By this part of the class, we were all winding down, having enjoyed tasting and talking our way through three excellent and delicious flights of Petite Sirah. We finished up the discussion and sent the class on its way. I took a few minutes to thank Bob Fraser, the Wine Studies program coordinator for the opportunity to return and lead the class. Bob has been involved with the college for quite some time and is stepping down at the end of the semester. He is moving on to be a gentleman farmer in Lake County, growing the same grapes that he has taught so much about over the years. The program will miss him.

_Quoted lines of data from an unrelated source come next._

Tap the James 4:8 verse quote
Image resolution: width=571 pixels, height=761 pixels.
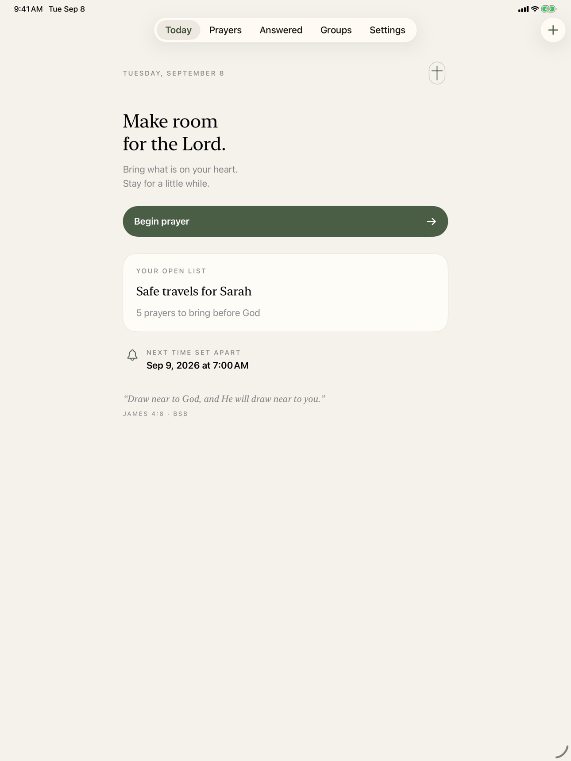pos(224,399)
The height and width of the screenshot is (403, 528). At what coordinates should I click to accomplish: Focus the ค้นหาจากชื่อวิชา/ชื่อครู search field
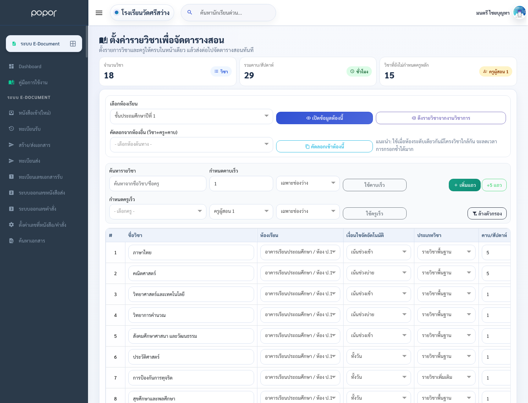(158, 184)
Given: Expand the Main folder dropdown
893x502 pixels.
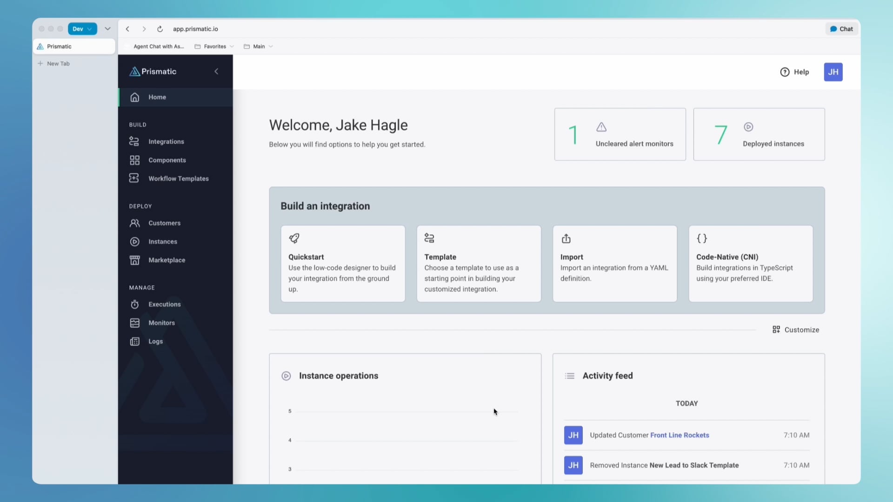Looking at the screenshot, I should click(259, 46).
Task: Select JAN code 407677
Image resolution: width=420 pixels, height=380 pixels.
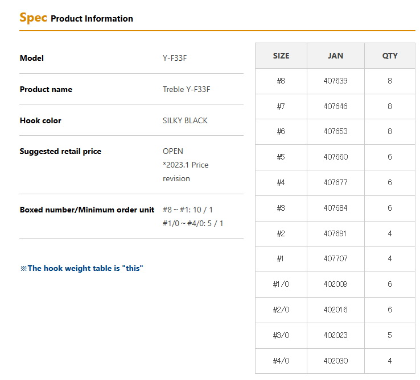Action: point(335,182)

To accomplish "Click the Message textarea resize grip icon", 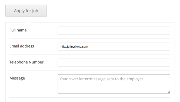I will pos(169,92).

I hope this adventure has given some of you food for thought about looking into classes to participate in with the intent to broaden your wine horizons, to maybe pursue work in the wine industry or to just have some fun with other folks. For resources to find wine classes there are many organizations that hold them. Check out local adult education programs through community colleges, culinary schools, possibly through some area wine shops and restaurants, then there is always the internet to guide you. No matter how you get into these types of classes they are fun, educational and a great way to taste new wines and meet a variety of people that work in the industry.

Always remember, “Life is too short to drink bad wine”, by tasting, taking classes and getting to enjoy wine out a bit more you can limit the “bad wine” experience. Thanks for joining in with our wine judging class and allowing me to share a bit more of what is out there and available in the world of wine. Drink well!